Politique de la forêt et du bois: Favoriser l’utilisation en cascade

L’innovation et des solutions ingénieuses permettent à l’industrie du bois de travailler cette matière première indigène en Suisse. C’est en particulier la transformation de produits pour la construction qui crée une forte valeur ajoutée. Mais des mesures s’imposent pour favoriser l’exploitation du bois en cascade.

Texte: Lukas Denzler

Infographique «Le cycle du bois»
Le bois peut avoir plusieurs vies : le bois non traité issu de bâtiments ou de palettes sert à fabriquer des panneaux de fibres ou de particules ; les fibres de papier peuvent être recyclées, et ce n’est que dans une dernière phase que le bois permet aussi de produire de l’énergie. La multiplication des utilisations (cascade) accroît la plus-value, réduit l’exploitation des ressources et capture durablement le CO2.
© OFEV

À l’échelle de la Suisse, l’enceinte de l’entreprise Schilliger Holz AG à Küssnacht (SZ) est impressionnante, avec sa scierie, ses installations de traitement du bois et ses stocks de rondins. La société familiale de cinquième génération emploie 320 collaborateurs. La petite scie hydraulique d’il y a 150 ans a cédé la place à des installations de tri, des scies puissantes, des chambres de séchage et des lignes de collage. Le bois transformé chaque année sur les sites de Haltikon (SZ) et de Perlen (LU) représente un cube d’une arête de 60 mètres de long : il s’agit surtout d’épicéa et de sapin blanc (95 %), de pin sylvestre, de mélèze et de sapin de Douglas (4,5 %), ainsi que d’un peu de chêne et de hêtre (0,5 %). Les camions de l’entreprise transportent les grumes de la forêt à l’usine ; les troncs abattus en Suisse romande sont aussi acheminés par train à la scierie de Perlen.

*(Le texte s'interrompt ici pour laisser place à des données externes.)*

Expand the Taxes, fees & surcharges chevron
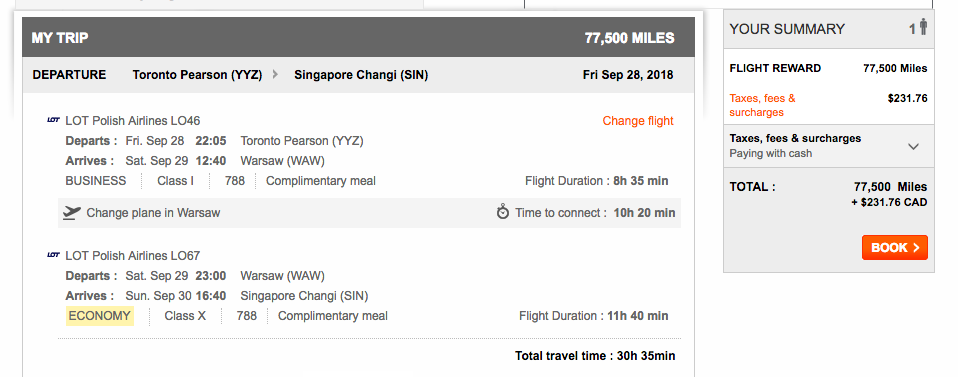This screenshot has height=377, width=958. pos(913,147)
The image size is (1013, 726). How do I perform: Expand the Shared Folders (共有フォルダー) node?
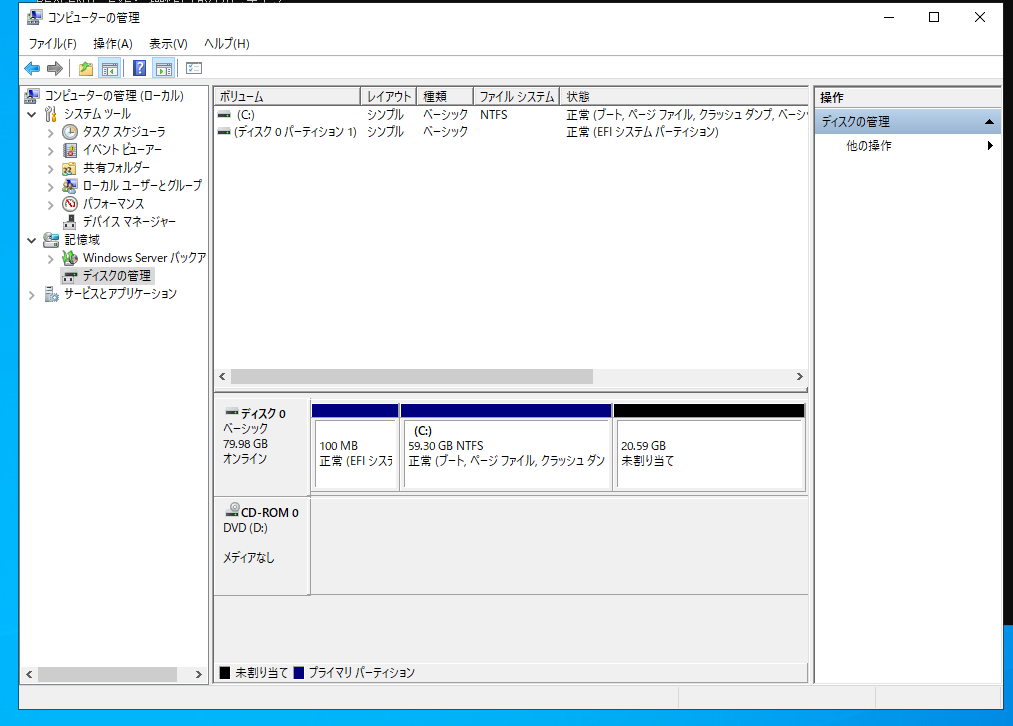(51, 168)
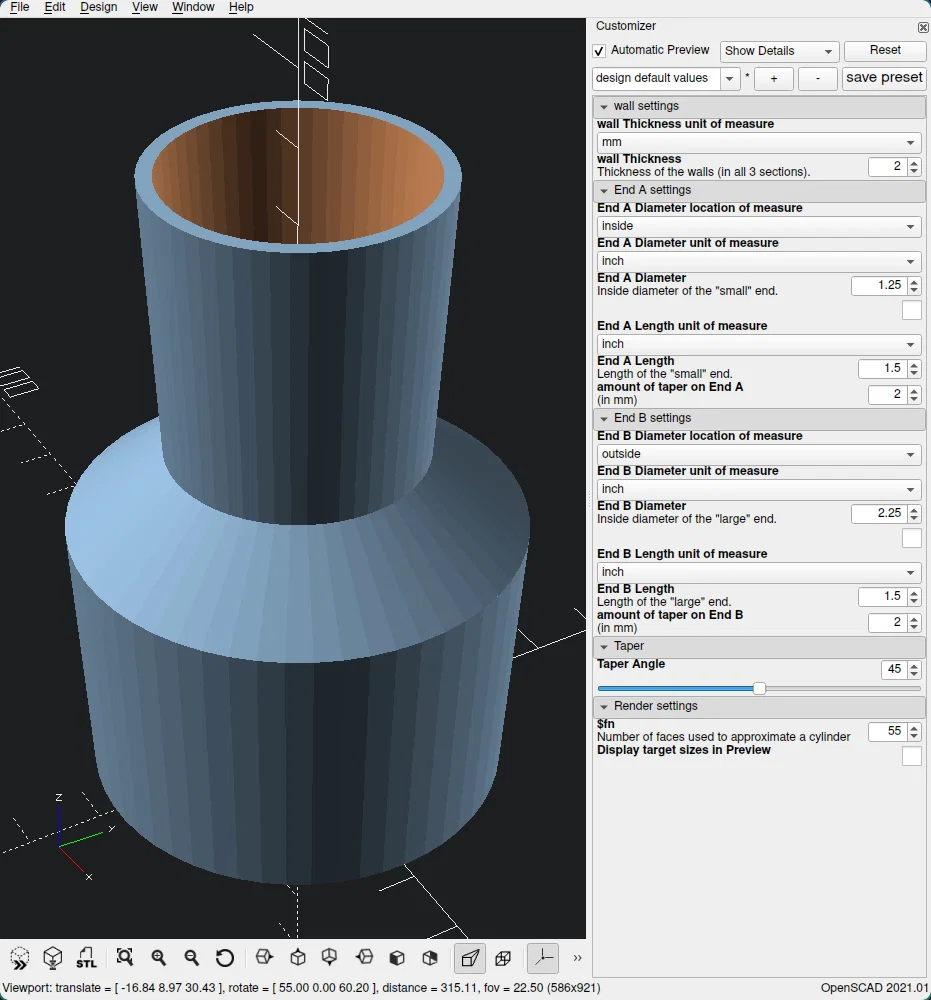Screen dimensions: 931x1000
Task: Zoom out of the 3D viewport
Action: (x=192, y=958)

Viser une valorisation maximale

D’après le directeur Ernest Schilliger, le secteur de la scierie représente une activité de masse. Le marché mondial fixe la cadence et les prix. Pour survivre, les sociétés suisses misent en général sur les niches ou le traitement en aval. L’entreprise Schilliger a opté pour une valorisation des produits du bois, une diversification dite verticale. Les planches ou les poutres ne sont pas seulement sciées, elles sont aussi collées et assemblées en divers produits pour la construction (voir l’environnement 2/2017). « L’innovation se situe dans la transformation », explique le patron. C’est pourquoi il emploie aussi des ingénieurs et des techniciens. La valeur ajoutée résulte d’une combinaison entre ingénierie, services et logistique. « C’est la seule façon de produire encore en Suisse », ajoute Ernest Schilliger. La conception des normes dans la construction bois y étant encore assez libérale selon lui, il est possible de concrétiser rapidement des idées nouvelles avec la collaboration des ingénieurs. C’est un atout local, qui exerce un effet multiplicateur sur l’innovation.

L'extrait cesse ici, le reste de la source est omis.